Why does Newt Gingrich remind me of one of those oversized balloons in the New York Macy’s Day parade, sort of a mean Pillsbury Doughboy? Why does Mitt Romney’s smile look so forced (and what does he put on his hair)? And how come Rick Santorum always looks like a proud Boy Scout, taking the Pledge of Allegiance in front of mom and dad (…gosh, maybe he is)?
As effete a 1 percenter as the Mittster is, I was sort of rooting for him. It’s not merely that Mitt is my state’s former governor. The man also appears to be reasonably well-balanced, a heartening, if unusual, sign in GOP politics today.
And Romney didn’t disappoint, Salon reports, poking holes in the airbag — make that Gingrich — when the former speaker tried to duck a question about a criticism he’d leveled at the governor by instead belittling moderator Wolf Blitzer for daring to ask him about it. (Gingrich had attacked Romney “for living in a world of Swiss bank accounts and Cayman Island accounts.”)
Romney ignored the charge but nobly rallied to the moderator’s defense: “Wouldn’t it be nice,” he asked, “if people didn’t make accusations somewhere else that they weren’t willing to defend here?” It was a winning moment in a losing evening.
Romney, by all accounts, won the debate handily though the Boy Scout got high marks and the old codger, Ron Paul, got the best laugh lines (he made me smile when he jokingly suggested to Blitzer that too many questions about his health records could be viewed as age discrimination.)
Soon after, I made my final switch to the Celtics, a good call. First of all, these Republican candidates all seem to live in the ’50s, and I’m a much more modern guy (let’s see, that would be the ’60s, right?) Secondly, the Celtics are finally showing signs of life.

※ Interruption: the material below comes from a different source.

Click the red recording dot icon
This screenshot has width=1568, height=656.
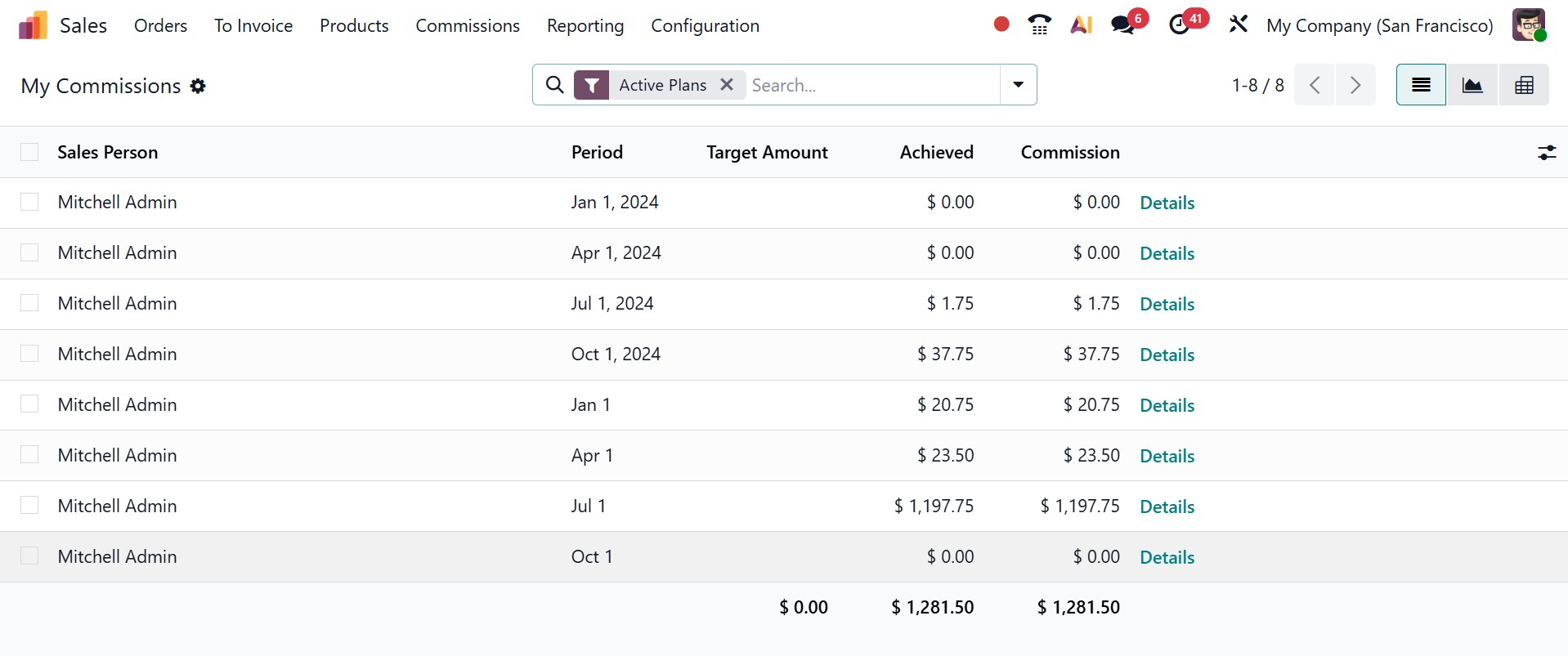pos(1001,25)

They started a second game this week against the Orlando Magic without their stellar point guard, Rajon Rondo, or their shooting guard, Ray Allen. Last night, their starting center, Jermaine O’Neal, also was out with an injury, too. Yet somehow, they prevailed against one of the better teams in the league, this time riding the hot hand of rookie guard E’Twuan Moore and another fabulous defensive effort that held Orlando to 26 second-half points total.
Ten days ago, I was ready to write the Celtics season off. Now I’m not so sure. Maybe, just maybe, they can make another run for the crown.
Since Newt already has twice risen from the dead, his fans are probably holding out fleeting hope, too. But I’d say he’s less likely to win the presidency than the Celtics are to win the NBA title. And both are considerable longshots.
Maybe we’re just meant to sit back and enjoy the show.
CORRECTION: An earlier version of this post identified the Celtic center as Jermaine O’Neill. His name is O’Neal. I apologize for the error.